Judge orders
pilots to return
to work
American cancels 900
From staff and wire reports
more flights todayA federal judge today ordered American Airlines' pilots to stop their sickout that has forced the carrier to cancel 2,500 flights since Saturday.
"The job action that's being taken is inappropriate and has to stop," ruled Judge Joe Kendall in Dallas.
"If you looked up bad labor relations in the dictionary, it would have an American Airlines logo by it."
AMR Corp., the parent of American Airlines, sought the order this morning because it said the union was illegally encouraging pilots to call in sick, undermining talks toward a resolution. The job action began Saturday after the two sides failed to resolve pay and job issues linked to AMR's purchase of low-fare airline Reno Air Inc.

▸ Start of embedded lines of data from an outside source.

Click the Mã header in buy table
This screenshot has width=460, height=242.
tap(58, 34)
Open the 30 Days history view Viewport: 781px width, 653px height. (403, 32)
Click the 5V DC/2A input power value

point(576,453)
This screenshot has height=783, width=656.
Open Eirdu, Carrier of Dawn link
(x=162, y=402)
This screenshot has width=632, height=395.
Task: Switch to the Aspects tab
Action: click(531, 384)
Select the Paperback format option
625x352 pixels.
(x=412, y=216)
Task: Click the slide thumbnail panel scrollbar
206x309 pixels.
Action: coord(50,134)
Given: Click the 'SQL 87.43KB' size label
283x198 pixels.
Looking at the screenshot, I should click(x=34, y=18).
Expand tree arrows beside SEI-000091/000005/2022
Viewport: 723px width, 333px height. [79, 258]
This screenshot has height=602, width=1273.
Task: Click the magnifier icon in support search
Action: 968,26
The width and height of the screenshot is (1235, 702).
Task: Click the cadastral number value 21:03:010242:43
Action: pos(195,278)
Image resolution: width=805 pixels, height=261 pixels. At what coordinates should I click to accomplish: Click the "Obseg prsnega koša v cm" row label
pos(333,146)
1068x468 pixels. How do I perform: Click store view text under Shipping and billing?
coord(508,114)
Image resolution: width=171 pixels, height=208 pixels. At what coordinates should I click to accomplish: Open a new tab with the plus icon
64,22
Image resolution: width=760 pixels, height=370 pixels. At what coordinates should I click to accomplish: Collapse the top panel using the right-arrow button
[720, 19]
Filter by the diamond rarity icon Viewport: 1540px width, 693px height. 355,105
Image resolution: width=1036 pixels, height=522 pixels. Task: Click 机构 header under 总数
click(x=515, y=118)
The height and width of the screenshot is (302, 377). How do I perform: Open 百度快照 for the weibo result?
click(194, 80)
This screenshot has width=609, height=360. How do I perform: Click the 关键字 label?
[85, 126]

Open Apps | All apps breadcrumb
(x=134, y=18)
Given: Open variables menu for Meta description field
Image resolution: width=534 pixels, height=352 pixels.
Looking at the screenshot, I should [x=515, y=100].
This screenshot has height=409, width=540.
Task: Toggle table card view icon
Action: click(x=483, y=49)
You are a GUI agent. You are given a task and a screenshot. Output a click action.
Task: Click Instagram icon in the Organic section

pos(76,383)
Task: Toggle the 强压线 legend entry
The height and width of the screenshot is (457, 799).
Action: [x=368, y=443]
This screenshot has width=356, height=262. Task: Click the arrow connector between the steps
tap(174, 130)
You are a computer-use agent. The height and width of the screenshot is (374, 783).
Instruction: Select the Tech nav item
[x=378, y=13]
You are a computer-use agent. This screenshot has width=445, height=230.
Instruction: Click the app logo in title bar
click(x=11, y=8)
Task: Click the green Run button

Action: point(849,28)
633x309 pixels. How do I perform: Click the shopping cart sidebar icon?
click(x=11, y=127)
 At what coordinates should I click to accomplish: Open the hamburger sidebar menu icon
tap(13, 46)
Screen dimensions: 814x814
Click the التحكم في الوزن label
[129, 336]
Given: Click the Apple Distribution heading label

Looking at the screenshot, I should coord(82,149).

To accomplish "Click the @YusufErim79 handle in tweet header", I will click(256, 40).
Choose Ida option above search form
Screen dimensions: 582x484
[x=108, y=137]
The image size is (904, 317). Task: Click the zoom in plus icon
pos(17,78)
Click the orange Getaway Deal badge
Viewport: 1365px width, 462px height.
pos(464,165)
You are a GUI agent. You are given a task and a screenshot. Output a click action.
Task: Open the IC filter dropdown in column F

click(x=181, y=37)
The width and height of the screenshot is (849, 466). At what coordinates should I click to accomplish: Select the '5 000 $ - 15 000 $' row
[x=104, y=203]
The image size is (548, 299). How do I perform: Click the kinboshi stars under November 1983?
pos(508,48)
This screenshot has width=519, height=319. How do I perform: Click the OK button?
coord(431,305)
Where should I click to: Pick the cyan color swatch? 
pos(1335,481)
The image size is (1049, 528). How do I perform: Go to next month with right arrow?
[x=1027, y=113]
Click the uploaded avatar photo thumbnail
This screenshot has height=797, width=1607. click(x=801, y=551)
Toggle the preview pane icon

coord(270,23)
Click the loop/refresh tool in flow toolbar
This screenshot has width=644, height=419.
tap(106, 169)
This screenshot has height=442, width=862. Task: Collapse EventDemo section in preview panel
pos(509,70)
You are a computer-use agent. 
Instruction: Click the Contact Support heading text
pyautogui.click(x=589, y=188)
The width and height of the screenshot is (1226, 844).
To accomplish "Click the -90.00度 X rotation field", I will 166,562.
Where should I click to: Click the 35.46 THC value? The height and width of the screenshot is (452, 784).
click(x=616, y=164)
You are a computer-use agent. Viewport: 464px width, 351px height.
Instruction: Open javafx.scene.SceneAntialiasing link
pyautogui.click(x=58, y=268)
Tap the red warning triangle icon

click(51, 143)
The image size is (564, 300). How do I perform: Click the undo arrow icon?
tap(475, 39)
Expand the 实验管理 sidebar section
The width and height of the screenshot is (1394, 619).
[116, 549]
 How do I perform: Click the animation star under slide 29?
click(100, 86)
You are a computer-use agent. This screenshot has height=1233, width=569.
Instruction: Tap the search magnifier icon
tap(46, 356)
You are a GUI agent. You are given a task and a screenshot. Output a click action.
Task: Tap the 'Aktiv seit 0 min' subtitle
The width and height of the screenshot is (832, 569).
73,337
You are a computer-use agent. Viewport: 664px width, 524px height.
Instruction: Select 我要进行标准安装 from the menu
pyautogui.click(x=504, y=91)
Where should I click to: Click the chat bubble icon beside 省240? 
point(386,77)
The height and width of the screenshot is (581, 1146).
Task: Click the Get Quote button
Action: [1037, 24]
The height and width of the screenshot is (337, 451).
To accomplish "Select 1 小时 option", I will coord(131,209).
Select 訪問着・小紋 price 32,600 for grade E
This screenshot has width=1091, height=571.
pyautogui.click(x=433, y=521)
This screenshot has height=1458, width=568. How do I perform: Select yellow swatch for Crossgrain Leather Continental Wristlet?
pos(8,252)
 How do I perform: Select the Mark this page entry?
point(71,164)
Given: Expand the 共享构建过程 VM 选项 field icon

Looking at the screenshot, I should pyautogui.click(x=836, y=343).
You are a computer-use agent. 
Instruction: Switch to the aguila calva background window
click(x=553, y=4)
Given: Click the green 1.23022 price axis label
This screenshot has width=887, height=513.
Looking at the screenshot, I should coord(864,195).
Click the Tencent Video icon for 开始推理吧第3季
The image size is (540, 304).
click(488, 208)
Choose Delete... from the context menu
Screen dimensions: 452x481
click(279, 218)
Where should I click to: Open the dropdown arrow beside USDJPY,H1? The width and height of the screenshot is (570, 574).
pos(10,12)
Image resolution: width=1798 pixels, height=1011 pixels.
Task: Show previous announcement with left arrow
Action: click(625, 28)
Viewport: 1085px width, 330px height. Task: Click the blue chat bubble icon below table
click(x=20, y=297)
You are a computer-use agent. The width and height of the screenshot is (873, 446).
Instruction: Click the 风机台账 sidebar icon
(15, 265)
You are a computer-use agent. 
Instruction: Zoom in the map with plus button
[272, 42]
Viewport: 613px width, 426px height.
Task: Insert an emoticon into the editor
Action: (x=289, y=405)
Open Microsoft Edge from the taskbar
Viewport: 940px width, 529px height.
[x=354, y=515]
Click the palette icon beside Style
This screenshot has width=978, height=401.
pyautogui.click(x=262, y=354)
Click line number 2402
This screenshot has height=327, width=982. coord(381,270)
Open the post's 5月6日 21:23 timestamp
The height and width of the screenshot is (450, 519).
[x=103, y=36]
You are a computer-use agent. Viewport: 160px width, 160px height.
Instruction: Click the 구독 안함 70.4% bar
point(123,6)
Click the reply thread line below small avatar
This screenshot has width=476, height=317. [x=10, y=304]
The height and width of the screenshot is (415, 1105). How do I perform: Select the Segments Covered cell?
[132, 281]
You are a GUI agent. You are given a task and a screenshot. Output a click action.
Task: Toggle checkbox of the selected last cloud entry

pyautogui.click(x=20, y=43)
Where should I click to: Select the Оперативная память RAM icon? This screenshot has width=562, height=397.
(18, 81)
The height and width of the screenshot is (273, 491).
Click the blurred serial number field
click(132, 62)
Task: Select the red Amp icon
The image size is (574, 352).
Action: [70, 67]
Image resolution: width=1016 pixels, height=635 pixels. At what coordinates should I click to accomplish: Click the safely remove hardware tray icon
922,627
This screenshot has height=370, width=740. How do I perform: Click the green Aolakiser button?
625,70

Kendall chided both sides. "It's silly for us to even be here," he said. "It's like killing a gnat with a sledge hammer."
Before the judge's order, American Airlines cancelled more than 900 of today's flights, about 40 percent of its daily schedule of 2,250 trips, as more pilots called in sick or refused to work overtime.
Among today's cancellations were four of six round-trip Hawaii flights. American was down to just two round trips from Dallas. Its four other Hawaii flights -- Los Angeles-, San Francisco- and Chicago-Honolulu and Los Angeles-Maui -- were canceled in both directions.
An estimated 200,000 passengers have encountered travel delays since Saturday due to the pilots' dispute with management.
Talks stalled last Friday in a dispute over when pilots from the recently acquired Reno Air would be upgraded to the pay scale received by American's pilots. The next day, many American pilots began calling in sick and refusing to fly voluntary overtime.
The number of cancellations has escalated each day, with more than 800, or about 37 percent, of the airline's flights knocked off yesterday's schedule.
In Hawaii, American scrapped two round-trips yesterday and three on Monday.
So far, the airline has been able to accommodate its Hawaii passengers on other airline's flights.
American is advising customers who aren't sure about their flights to check with reservations, either in Honolulu at 833-7600 or at 1-800-433-7300.
If they know the flight number, they can get details on the Internet at www.americanair.com, under "gates and times."
Though the purchase of Reno is the source of this dispute, ill will between the pilots and the company has been festering for years.
In the early 1990s in an attempt to stem losses, American Airlines closed three hubs and furloughed 610 pilots, while at the same time leasing its empty airport gates to Reno Air and Midway Airlines Inc. and selling frequent-flier miles on the smaller carriers.
American pilots saw the move as a way to shift work to their lower-paid counterparts at the smaller airlines. The distrust was highlighted by jokes among crew members that AMR stood for "American, Midway, Reno."
"I think that this is a confrontation that has its roots in things that have happened in the past, and I think that (AMR chairman and chief executive Don) Carty seriously underestimated the residual anger that was there with the pilot group," said Holly Hegeman, an airline analyst for PlaneBusiness.